== Provided text ==

........

House Education Policy Committee Chair Terri Collins today said that Alabama needs a student performance measuring tool known as a longitudinal data system that will greatly aid the evaluation of how well students are doing from early schooling to their first jobs.
Collins, R-Decatur, has sponsored HB 125. It would authorize the collection of student data from early education through entry into the workforce by a newly created Alabama Longitudinal Data System (ALDS).
The Alabama Workforce Council and the Business Council of Alabama fully support passage of this legislation.
The system will collect and maintain individual student data using a collection method that would not identify individual students or their health or medical records or any court or juvenile criminal or delinquency information. The system would access student performance data from various agencies including grade-point average, state and national assessment results, and demographic information.
Collins, the guest speaker at today’s Tuesday Briefing sponsored by the Business Education Alliance of Alabama, said the proposed system will be an excellent measuring tool for student progress in their educations and entering their fields of study.
“The data will help us do research on what works,” Collins said. “This will give us real information, productive information.”

........

== Record extracts ==

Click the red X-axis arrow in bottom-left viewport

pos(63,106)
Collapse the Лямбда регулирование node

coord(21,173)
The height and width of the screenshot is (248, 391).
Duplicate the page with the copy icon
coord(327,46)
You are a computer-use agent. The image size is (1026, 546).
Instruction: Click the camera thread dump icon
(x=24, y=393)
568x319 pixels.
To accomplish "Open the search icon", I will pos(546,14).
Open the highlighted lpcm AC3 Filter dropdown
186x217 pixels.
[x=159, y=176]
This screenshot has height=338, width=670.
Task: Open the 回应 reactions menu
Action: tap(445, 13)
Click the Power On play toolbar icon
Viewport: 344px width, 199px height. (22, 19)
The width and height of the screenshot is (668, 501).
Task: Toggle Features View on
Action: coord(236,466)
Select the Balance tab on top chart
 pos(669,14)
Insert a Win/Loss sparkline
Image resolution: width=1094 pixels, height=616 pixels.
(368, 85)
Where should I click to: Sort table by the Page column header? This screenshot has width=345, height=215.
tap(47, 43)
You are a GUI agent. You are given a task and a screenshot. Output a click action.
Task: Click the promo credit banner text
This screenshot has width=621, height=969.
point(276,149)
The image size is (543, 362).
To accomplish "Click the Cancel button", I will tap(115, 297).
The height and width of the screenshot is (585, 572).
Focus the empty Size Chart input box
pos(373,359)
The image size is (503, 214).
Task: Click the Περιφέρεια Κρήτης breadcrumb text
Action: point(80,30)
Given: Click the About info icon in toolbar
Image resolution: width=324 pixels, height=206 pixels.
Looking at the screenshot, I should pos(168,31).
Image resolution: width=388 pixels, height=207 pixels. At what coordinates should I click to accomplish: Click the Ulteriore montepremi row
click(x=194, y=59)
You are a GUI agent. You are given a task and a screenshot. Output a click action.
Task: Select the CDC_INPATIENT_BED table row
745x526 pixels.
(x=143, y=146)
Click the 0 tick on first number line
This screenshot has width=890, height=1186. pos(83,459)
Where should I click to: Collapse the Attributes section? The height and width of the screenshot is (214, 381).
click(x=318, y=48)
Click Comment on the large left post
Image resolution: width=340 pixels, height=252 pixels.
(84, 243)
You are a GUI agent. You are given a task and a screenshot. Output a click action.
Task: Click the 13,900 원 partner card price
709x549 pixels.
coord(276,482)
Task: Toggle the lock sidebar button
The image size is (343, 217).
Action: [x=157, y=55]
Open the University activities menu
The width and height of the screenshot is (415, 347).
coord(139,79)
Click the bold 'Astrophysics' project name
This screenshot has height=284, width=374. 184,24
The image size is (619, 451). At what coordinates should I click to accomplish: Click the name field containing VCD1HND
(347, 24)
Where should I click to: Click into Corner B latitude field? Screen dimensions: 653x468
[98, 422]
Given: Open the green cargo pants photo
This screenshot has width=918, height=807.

........

== Actions to take ==
[1] Reproduce the portion of the article on Alabama's proposed longitudinal data system from "The system will" up to and including "and demographic information.".
[2] Translate into Spanish this sentence from the article on Alabama's proposed longitudinal data system: "The Alabama Workforce Council and the Business Council of Alabama fully support passage of this legislation."

== Solutions ==
[1]
The system will collect and maintain individual student data using a collection method that would not identify individual students or their health or medical records or any court or juvenile criminal or delinquency information. The system would access student performance data from various agencies including grade-point average, state and national assessment results, and demographic information.

[2] El Alabama Workforce Council y el Business Council of Alabama apoyan plenamente la aprobación de esta legislación.